Dopo la prima conferma "indiretta", arrivata poche ore dopo l'annuncio della fusione tra FCA e PSA, in queste ore è arrivata anche la conferma definitiva in merito al "Piano Italia", il piano industriale di FCA per gli stabilimenti di produzione italiani del gruppo che era già stato annunciato lo scorso anno per poi essere riconfermato, dopo una parziale revisione, nel corso del 2019. Lo ha detto ti il responsabile delle attività europee di Fca Pietro Gorlier nell'incontro a Mirafiori richiesto dalle organizzazioni sindacali dopo la firma dell'accordo con Psa per la fusione.

All'incontro partecipano i segretari generali di Fil, Uilm, Fismic, Ugl metalmeccanici e Quadri. Successivamente ci sarà un incontro con i rappresentati della Fiom in cui FCA ribadirà quanto già affermato agli altri rappresentati sindacati.

Secondo il segretario generale della Fim, Marco Bentivogli, sarà realizzata una "Piena occupazione entro il 2022", mentre Rocco Palombella, segretario generale della Uilm, ha dichiarato: "I 3,7 miliardi di euro di risparmi annuali, da conseguire a regime con la fusione Fca-Psa, saranno raggiunti non con chiusure di stabilimento, bensì soprattutto da economie di scala su investimenti e forniture. Il nostro compito resta comunque quello di vigilare su eventuali ricadute occupazionali, poiche' ogni fusione per sua natura comporta sia opportunita' sia rischi", ha aggiunto.

La fusione tra il gruppo italo-americano Fiat-Chrysler (Fca) e il francese Peugeout S.A. L'assetto azionario sarà stabile per sette anni, ad eccezione della possibilità della famiglia Peugeot di salire e DongFeng di scendere.

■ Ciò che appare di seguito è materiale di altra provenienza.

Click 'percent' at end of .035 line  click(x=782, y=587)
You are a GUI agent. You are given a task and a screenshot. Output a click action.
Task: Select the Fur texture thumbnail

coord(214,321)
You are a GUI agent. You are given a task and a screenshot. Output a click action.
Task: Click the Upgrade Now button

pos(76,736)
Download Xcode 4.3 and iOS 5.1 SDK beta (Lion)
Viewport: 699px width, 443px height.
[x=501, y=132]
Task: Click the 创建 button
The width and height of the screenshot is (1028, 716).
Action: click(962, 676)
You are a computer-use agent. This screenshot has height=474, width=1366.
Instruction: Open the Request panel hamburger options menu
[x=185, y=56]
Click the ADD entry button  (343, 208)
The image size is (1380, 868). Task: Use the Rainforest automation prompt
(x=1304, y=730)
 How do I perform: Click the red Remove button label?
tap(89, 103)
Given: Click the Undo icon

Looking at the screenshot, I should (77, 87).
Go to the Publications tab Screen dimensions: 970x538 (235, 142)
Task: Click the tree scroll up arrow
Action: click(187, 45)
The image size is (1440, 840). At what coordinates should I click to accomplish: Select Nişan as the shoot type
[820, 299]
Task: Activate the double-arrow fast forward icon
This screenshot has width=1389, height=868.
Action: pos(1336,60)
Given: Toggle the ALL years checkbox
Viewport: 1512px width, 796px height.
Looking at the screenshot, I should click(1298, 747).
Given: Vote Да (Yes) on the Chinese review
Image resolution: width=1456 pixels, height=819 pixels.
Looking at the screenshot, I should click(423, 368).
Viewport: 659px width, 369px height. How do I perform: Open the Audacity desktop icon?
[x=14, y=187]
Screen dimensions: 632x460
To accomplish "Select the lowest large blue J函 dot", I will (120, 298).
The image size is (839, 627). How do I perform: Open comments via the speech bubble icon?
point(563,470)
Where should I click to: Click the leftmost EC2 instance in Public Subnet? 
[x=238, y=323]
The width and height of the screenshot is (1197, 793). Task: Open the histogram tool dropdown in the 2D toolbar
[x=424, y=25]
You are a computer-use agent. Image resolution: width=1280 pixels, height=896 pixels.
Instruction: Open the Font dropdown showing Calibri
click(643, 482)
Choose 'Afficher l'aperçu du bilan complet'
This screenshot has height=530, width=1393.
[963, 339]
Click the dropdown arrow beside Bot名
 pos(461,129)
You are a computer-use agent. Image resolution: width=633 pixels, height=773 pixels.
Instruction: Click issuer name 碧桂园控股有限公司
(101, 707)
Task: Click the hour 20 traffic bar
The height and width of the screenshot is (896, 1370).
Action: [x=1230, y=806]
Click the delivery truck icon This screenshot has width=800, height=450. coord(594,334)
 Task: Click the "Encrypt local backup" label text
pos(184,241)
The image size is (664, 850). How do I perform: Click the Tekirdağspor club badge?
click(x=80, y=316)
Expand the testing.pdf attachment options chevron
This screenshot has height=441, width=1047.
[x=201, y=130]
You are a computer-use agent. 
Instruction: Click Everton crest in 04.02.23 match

La fusione offre molte opportunità per i due gruppi come il rafforzamento in mercati diversi. "Un punto debole della alleanza è il mercato asiatico". Il sindacato, dunque, considera "una vera svolta la presenza dei rappresentanti dei lavoratori dentro il consiglio di amministrazione, presenza necessaria soprattutto durante questo processo di aggregazione". Tuttavia, aggiunge, "è altrettanto necessario che entro il closing previsto tra 12- 15 mesi si facciano incontri di monitoraggio con le organizzazioni sindacali per verificare lo stato di avanzamento di una fusione che interesserà complessivamente tra le due società circa 400 mila lavoratori di cui 67 mila sono in Italia per Fca e almeno 175 mila dell'intero indotto". Al momento resterà nel perimetro ma nulla è escluso per il futuro. "Di certo l'ulteriore aumento di accise dei carburanti va nel senso esattamente opposto".